Zeiss’ management recognized that he was a good coach. Everywhere he worked, talents got promoted. “Young engineers realized that it was very nice to work with Erik,” says one of the technical managers who experienced this up close. “Those who worked with him soon found out that pure technical competence wasn’t enough to impress as an engineer. You also have to be honest and a team player who never loses sight of the goal. Zeiss introduced a positive feedback system and now has many more engineers who owe their way of thinking and acting to Erik’s coaching.”
A few weeks before his death, Loopstra boasted about it to Van Eijk, who as his student supervisor had characterized him as “not very coaching.” “Erik surprised me by telling me about his role within Zeiss as a coach of aspiring technicians. In the past, he was more driven and didn’t have the patience for the learning process of others.”
Energy
Back in 2000, Loopstra was recognized for his outstanding technical contributions. He was named one of the first two ASML fellows. Just under a decade later, he became the company’s first senior fellow. In 2012, he received the Martin van den Brink Award for system architects from the Dutch Society for Precision Engineering (DSPE). It was the first time the DSPE presented the award and the event was almost entirely dedicated to the namesake. Loopstra himself couldn’t be bothered.
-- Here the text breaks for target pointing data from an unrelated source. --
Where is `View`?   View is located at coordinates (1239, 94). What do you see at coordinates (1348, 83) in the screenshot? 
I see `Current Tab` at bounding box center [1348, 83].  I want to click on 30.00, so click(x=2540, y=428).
He wasn’t a person who sought the limelight. In 2018, Zeiss also lauded him for his pioneering achievements by appointing him a fellow shortly after he started there.
Personally, Loopstra became attached to the Baden-Württemberg region. Loving the landscape, he and his wife bought a 400-year-old ramshackle farmhouse with a dilapidated barn “in the middle of nowhere” a good half-hour drive east of Oberkochen. This personal project quickly became well-known among the people he worked closely with at Zeiss. “He and his wife started rebuilding the ugly barn and really put a lot of energy into the renovation,” says one of the co-workers. “It was great to see what those two accomplished. Erik put more than 100 percent into Zeiss and in his spare time, he still had the stamina to remodel that old house. It’s unbelievable how much energy he had.”